■ WHAT YOU SHOULD DO ■
The task requires restating, word for word, the lines of the entries below from the one containing "The width and height of the screenshot is (684, 409)." through the final one, both included.

[Dataset records]
------------------------------------

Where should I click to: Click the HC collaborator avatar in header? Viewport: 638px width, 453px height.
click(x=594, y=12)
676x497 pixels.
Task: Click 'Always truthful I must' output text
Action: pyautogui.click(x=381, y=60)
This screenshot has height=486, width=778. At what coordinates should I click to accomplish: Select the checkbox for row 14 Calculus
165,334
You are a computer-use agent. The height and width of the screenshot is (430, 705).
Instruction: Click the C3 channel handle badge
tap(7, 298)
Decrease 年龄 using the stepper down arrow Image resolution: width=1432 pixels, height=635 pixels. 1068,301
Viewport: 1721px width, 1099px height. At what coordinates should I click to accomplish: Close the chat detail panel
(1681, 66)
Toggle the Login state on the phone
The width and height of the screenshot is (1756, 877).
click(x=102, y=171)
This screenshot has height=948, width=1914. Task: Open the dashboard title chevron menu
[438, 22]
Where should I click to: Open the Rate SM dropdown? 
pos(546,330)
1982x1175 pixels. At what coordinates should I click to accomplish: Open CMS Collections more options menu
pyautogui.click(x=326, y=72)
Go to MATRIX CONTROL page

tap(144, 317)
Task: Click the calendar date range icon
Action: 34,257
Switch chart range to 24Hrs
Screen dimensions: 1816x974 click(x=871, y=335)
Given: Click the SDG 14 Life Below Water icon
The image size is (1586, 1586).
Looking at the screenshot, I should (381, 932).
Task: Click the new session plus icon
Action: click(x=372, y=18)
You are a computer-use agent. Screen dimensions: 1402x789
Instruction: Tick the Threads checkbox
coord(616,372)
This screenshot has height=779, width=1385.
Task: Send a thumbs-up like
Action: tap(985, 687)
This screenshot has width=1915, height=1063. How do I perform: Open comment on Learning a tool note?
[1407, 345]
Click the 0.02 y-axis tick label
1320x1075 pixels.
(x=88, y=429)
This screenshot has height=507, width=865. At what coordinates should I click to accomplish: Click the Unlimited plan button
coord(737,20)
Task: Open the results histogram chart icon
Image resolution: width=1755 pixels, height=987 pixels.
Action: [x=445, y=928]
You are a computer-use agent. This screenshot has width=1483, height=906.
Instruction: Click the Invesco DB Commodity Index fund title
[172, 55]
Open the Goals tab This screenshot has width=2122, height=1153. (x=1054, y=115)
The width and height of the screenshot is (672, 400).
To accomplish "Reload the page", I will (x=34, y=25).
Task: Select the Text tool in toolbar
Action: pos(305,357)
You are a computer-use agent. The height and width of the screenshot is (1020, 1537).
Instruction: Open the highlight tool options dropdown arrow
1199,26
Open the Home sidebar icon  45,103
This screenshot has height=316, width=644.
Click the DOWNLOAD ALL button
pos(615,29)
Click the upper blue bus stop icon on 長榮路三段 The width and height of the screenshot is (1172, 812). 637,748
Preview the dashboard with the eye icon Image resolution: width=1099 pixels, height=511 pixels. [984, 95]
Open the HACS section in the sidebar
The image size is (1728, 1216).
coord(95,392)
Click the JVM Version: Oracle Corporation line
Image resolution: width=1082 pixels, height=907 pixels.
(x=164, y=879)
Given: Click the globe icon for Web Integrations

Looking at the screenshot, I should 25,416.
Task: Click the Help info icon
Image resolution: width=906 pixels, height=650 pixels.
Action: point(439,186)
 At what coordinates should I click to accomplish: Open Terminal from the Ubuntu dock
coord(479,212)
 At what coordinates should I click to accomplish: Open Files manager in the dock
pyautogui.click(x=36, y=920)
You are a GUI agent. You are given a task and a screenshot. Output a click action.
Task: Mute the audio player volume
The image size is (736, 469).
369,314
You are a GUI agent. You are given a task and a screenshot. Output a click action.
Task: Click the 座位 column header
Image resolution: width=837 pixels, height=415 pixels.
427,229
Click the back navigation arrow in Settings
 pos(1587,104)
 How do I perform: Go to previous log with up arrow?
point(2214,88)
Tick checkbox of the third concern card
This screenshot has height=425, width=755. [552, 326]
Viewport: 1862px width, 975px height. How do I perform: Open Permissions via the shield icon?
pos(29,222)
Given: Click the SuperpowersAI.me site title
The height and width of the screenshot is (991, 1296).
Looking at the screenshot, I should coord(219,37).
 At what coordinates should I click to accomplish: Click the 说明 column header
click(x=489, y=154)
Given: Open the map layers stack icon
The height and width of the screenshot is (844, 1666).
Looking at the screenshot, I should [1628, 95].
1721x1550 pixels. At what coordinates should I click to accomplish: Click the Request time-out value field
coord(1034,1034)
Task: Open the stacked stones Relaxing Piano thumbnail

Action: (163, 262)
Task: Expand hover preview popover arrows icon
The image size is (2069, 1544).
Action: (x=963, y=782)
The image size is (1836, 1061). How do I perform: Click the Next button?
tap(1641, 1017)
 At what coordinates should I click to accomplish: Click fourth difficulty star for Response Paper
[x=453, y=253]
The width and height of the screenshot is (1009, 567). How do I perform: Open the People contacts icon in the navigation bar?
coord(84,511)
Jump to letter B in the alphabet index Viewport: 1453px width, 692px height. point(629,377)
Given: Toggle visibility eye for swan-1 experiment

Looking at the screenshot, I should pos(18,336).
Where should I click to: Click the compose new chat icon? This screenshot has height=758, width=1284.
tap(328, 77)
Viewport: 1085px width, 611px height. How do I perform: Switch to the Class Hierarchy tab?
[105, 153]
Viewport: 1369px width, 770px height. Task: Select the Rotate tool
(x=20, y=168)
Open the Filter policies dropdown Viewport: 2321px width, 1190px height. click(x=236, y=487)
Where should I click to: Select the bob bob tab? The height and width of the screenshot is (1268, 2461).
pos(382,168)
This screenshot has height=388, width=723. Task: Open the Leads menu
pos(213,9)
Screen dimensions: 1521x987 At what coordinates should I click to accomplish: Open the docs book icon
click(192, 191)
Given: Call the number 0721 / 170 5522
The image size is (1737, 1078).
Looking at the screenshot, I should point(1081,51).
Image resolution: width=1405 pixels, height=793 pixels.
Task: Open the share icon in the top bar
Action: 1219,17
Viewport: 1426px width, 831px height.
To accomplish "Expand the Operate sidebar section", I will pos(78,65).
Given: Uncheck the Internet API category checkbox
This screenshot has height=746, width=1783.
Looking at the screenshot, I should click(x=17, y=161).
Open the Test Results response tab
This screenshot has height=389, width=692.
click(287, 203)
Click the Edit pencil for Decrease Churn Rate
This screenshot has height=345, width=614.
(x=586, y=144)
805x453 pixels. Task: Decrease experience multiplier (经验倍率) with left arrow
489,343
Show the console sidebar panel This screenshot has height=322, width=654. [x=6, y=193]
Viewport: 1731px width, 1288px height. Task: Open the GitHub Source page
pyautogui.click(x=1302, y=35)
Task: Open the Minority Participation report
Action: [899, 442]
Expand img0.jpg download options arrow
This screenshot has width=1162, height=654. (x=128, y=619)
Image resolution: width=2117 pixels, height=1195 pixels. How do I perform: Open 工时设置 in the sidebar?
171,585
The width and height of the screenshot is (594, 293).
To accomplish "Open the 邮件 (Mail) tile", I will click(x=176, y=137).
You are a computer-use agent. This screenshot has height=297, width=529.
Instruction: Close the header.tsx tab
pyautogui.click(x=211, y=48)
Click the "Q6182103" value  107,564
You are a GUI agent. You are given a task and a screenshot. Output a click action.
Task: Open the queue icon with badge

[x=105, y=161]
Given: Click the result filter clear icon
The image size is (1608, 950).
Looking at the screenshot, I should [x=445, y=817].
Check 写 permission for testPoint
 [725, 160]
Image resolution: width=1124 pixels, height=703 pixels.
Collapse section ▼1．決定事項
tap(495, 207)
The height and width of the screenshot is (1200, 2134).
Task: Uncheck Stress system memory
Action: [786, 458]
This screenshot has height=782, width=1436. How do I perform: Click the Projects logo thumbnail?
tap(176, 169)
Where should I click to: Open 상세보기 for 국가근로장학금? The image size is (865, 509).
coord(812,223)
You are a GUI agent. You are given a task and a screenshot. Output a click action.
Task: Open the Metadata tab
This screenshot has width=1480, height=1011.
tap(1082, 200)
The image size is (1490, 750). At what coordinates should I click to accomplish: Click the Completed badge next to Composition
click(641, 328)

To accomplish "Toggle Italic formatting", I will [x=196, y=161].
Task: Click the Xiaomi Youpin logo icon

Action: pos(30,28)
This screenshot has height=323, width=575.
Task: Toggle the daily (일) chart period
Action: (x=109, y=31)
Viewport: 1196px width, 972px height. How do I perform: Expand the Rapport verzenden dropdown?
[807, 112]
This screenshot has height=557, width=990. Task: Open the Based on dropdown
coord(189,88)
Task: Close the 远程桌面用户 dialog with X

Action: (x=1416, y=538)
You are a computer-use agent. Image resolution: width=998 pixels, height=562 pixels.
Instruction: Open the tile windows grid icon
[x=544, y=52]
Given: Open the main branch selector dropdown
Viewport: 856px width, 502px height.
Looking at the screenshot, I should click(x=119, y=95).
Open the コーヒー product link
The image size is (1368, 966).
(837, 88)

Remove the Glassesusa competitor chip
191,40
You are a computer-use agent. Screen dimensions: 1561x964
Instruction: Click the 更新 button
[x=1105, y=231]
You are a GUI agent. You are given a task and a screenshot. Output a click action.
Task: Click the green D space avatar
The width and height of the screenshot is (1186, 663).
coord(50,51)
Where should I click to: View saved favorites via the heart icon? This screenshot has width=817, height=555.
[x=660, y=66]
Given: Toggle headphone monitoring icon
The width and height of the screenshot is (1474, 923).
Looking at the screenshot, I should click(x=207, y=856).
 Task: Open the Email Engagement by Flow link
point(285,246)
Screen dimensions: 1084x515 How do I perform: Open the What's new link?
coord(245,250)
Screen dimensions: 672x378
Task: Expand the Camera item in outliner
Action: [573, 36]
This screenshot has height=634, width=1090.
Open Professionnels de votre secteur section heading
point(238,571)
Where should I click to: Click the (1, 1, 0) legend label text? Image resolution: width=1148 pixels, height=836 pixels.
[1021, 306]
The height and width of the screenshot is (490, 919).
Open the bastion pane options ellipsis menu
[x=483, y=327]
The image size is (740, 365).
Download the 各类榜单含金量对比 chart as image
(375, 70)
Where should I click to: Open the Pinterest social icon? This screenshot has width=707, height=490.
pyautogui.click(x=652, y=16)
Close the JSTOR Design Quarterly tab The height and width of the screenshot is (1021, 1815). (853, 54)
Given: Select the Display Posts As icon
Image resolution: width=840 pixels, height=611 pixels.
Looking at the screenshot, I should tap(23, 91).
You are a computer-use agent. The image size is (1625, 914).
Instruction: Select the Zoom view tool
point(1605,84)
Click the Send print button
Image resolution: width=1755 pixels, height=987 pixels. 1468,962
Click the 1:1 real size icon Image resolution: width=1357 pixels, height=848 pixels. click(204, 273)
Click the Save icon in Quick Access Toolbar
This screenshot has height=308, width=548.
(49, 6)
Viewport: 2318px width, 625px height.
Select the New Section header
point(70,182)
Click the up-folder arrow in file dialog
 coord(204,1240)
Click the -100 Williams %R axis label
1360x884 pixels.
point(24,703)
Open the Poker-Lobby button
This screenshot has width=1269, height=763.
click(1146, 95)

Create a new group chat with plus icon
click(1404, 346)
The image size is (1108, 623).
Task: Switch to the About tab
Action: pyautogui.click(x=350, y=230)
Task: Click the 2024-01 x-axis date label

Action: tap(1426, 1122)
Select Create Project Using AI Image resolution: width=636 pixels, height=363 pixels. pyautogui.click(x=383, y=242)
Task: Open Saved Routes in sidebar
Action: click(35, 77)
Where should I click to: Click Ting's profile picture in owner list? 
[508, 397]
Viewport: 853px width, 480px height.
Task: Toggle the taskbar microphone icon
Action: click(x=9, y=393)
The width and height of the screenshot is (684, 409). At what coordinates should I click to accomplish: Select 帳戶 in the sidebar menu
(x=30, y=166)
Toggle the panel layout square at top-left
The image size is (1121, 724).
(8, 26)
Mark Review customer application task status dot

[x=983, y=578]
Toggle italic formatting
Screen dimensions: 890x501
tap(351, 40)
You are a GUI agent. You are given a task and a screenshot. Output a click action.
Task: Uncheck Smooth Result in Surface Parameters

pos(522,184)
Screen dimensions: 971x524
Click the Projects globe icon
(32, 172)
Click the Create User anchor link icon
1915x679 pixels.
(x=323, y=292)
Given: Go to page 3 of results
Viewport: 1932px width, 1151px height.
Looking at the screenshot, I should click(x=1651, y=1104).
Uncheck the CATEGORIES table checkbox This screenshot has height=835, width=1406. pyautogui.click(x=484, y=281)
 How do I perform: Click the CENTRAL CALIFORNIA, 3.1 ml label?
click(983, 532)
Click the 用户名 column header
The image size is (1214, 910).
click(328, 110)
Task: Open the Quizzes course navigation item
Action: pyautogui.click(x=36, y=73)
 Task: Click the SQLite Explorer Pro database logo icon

------------------------------------

■ SOLUTION TO THIS EXERCISE ■
The width and height of the screenshot is (684, 409). At what coordinates should I click to accomplish: Select 帳戶 in the sidebar menu
(x=30, y=166)
Toggle the panel layout square at top-left
The image size is (1121, 724).
(8, 26)
Mark Review customer application task status dot

[x=983, y=578]
Toggle italic formatting
Screen dimensions: 890x501
tap(351, 40)
You are a GUI agent. You are given a task and a screenshot. Output a click action.
Task: Uncheck Smooth Result in Surface Parameters

pos(522,184)
Screen dimensions: 971x524
Click the Projects globe icon
(32, 172)
Click the Create User anchor link icon
1915x679 pixels.
(x=323, y=292)
Given: Go to page 3 of results
Viewport: 1932px width, 1151px height.
Looking at the screenshot, I should click(x=1651, y=1104).
Uncheck the CATEGORIES table checkbox This screenshot has height=835, width=1406. pyautogui.click(x=484, y=281)
 How do I perform: Click the CENTRAL CALIFORNIA, 3.1 ml label?
click(983, 532)
Click the 用户名 column header
The image size is (1214, 910).
click(328, 110)
Task: Open the Quizzes course navigation item
Action: pyautogui.click(x=36, y=73)
 Task: Click the SQLite Explorer Pro database logo icon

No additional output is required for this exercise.